Карамзин в истории литературного языка

Одна из величайших заслуг Карамзина перед русской культурой – это произведенная им реформа русского литературного языка. На пути подготовки русской речи к Пушкину Карамзин явился одним из наиболее крупных деятелей. Современники видели в нем даже создателя тех форм языка, которые унаследовали Жуковский, Батюшков, а затем и Пушкин, несколько преувеличивая значение переворота, им осуществленного.

Карамзинская реформа языка была подготовлена усилиями его предшественников. Но незаурядная лингвистическая одаренность Карамзина выделяет его в этом отношении из числа писателей его времени, и именно он в наиболее отчетливом виде воплотил тенденции обновления русского стиля, потребность в котором ощущалась всей передовой литературой конца XVIII в. Сам Карамзин, придя в литературу, был недоволен тем языком, каким писались тогда книги. Задача реформы языка вставала перед ним совершенно сознательно и настоятельно. В 1798 г. Карамзин писал Дмитриеву: «Пока не выдаю собственных своих безделок, хочу служить публике собранием чужих пиес, писанных не совсем обыкновенным русским, то есть не совсем пакостным слогом» (18. VIII. 1798). Карамзин чувствовал, что новые задачи, поставленные им перед собой как литератором, не могут быть воплощены в формах старого языка, недостаточно гибкого, легкого и изящного. Он выступил против церковнославянской ориентации «высокого штиля» литературы XVIII в., видя в ней, с одной стороны, реакционную церковно-феодальную тенденцию и провинциальную оторванность от западной языковой культуры, с другой – патетику гражданственности, слишком радикальную для него (тип использования славянизмов у Радищева). В статьях «Московского Журнала» он осуждает «славяномудрие» некоторых писателей. Он осуждает славянизмы и у Дмитриева, которому пишет дружески 17 августа 1793 г.: «Персты и сокрушу производят какое-то дурное действие».

■ **Исходные данные**:
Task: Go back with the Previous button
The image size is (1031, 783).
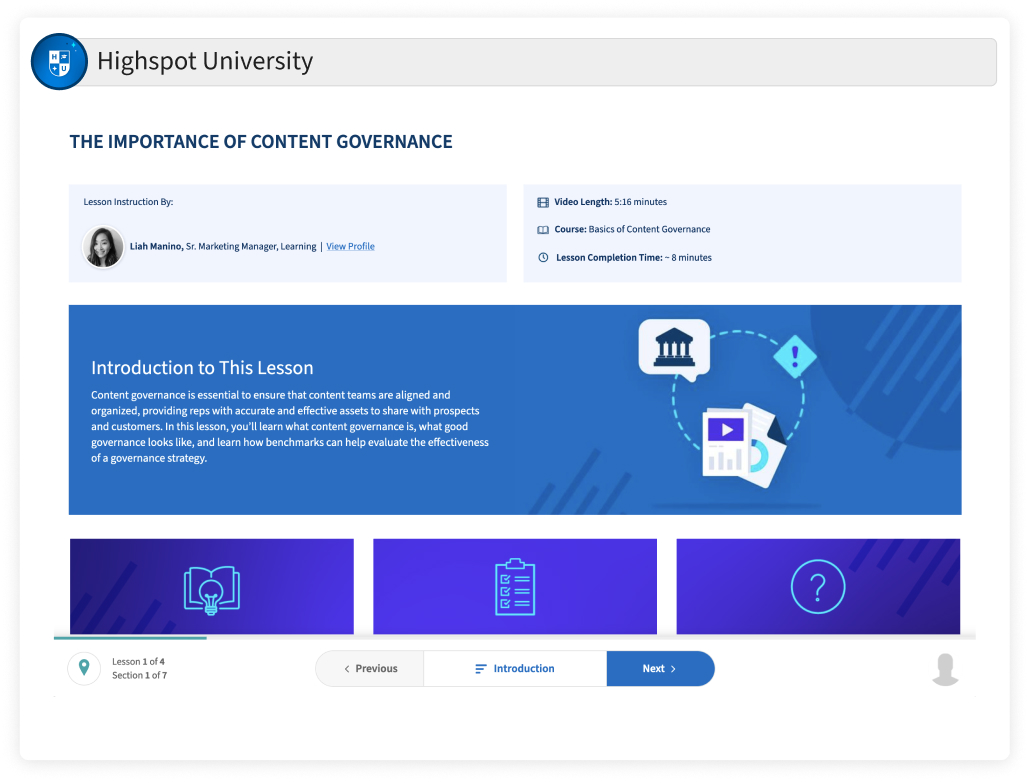Action: [370, 669]
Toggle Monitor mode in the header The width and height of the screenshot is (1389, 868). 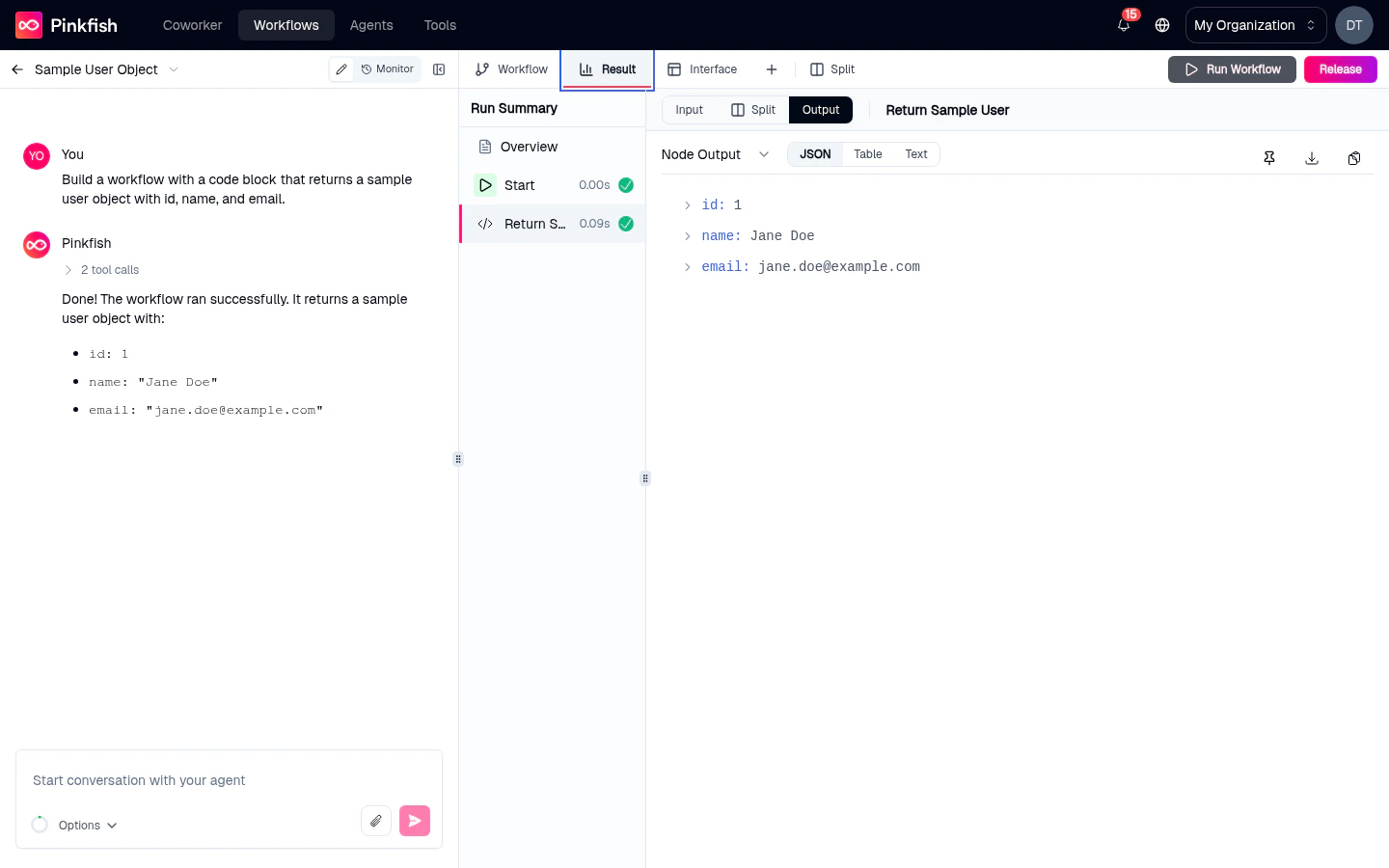pyautogui.click(x=387, y=69)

■ **Задание A**:
Выведите фрагмент текста о Карамзине от слов «Карамзин в истории» до слов «переворота, им осуществленного.» включительно.
■ **Задание B**:
Ответьте на вопросы по тексту о Карамзине, помечая ответы так же, как вопросы:
(i) Кому Карамзин писал в 1798 г.?
(ii) В статьях какого издания Карамзин осуждает «славяномудрие» некоторых писателей?
(iii) Какие два слова Карамзин называет в письме от 17 августа 1793 г. как производящие «дурное действие»?
■ **Задание C**:
По тексту о Карамзине объясните в одном–трех предложениях, почему Карамзин выступил против церковнославянской ориентации «высокого штиля» литературы XVIII в.

■ **Ответ A**:
Карамзин в истории литературного языка

Одна из величайших заслуг Карамзина перед русской культурой – это произведенная им реформа русского литературного языка. На пути подготовки русской речи к Пушкину Карамзин явился одним из наиболее крупных деятелей. Современники видели в нем даже создателя тех форм языка, которые унаследовали Жуковский, Батюшков, а затем и Пушкин, несколько преувеличивая значение переворота, им осуществленного.

■ **Ответ B**:
(i) Дмитриеву.
(ii) В статьях «Московского Журнала».
(iii) «Персты» и «сокрушу».

■ **Ответ C**:
Карамзин видел в этой ориентации реакционную церковно-феодальную тенденцию и провинциальную оторванность от западной языковой культуры. Кроме того, он находил в ней патетику гражданственности, слишком радикальную для него, как в использовании славянизмов у Радищева.